Michael Schuman
On Tuesday, President Donald Trump bragged that many foreign leaders were “kissing his ass” to avoid the steep tariffs he’d imposed on their countries. But China’s leader, Xi Jinping, was not one of them. “We are waiting for their call,” Trump said of China’s leadership in a social-media post.
He might be waiting for a while. Xi became China’s most powerful political figure in half a century by promoting a new Chinese nationalism—not by kowtowing to anyone, least of all the president of the United States.

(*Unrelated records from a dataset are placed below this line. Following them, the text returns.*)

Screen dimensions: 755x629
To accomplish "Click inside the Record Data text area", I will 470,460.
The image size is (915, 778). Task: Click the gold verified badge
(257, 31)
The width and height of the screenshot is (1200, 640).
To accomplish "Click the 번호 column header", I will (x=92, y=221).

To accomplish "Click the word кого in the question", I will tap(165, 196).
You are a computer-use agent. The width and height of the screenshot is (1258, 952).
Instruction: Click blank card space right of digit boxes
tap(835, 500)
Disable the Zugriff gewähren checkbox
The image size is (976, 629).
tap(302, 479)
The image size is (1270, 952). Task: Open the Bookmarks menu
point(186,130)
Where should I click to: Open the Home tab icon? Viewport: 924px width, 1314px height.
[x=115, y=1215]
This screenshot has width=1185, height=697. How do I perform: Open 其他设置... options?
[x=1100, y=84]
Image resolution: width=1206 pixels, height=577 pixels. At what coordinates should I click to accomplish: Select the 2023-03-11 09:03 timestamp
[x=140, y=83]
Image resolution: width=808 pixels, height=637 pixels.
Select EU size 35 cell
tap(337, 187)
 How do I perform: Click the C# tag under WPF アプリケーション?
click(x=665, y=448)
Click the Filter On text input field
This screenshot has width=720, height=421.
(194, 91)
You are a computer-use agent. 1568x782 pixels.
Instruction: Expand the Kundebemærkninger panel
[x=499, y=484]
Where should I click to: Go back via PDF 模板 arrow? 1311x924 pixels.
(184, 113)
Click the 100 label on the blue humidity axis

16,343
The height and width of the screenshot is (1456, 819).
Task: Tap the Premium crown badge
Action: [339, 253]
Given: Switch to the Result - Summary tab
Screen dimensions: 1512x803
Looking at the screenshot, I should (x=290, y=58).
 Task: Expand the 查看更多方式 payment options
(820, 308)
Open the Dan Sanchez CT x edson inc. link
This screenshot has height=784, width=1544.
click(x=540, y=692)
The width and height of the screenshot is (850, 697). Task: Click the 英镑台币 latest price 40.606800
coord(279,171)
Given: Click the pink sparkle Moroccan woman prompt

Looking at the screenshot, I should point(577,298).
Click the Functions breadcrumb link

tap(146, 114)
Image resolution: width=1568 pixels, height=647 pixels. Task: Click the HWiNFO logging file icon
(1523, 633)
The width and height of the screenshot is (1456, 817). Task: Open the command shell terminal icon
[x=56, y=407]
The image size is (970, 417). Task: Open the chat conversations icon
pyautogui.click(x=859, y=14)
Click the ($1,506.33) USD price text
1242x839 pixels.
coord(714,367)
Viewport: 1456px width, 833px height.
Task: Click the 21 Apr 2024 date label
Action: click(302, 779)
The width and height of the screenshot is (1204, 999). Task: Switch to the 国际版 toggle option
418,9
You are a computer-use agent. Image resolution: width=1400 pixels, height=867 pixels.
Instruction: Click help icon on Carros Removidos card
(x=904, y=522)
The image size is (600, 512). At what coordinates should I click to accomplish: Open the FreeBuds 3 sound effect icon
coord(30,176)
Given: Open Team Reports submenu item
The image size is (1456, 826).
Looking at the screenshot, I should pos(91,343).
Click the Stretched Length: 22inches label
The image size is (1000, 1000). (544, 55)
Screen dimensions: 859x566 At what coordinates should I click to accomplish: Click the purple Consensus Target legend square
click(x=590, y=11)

“Seeking to negotiate on U.S. terms would be deeply embarrassing for Xi and could potentially weaken his standing and even control over the Communist Party and the country,” Steve Tsang, the director of the SOAS China Institute at the University of London, told me. That’s because the party justifies Xi’s dictatorship by portraying him as the ultimate defender of the Chinese people—the man who will restore China’s past glory and attain the “Chinese dream” of national rejuvenation. He must be seen standing up to foreign oppressors who seek to humiliate China and thwart its rightful rise.
“The Chinese people will never allow foreign forces to bully, oppress, or enslave us,” Xi said in a speech commemorating the centennial of the Communist Party in 2021. “Whoever nurses delusions of doing that will crack their heads and spill blood on the Great Wall of steel.”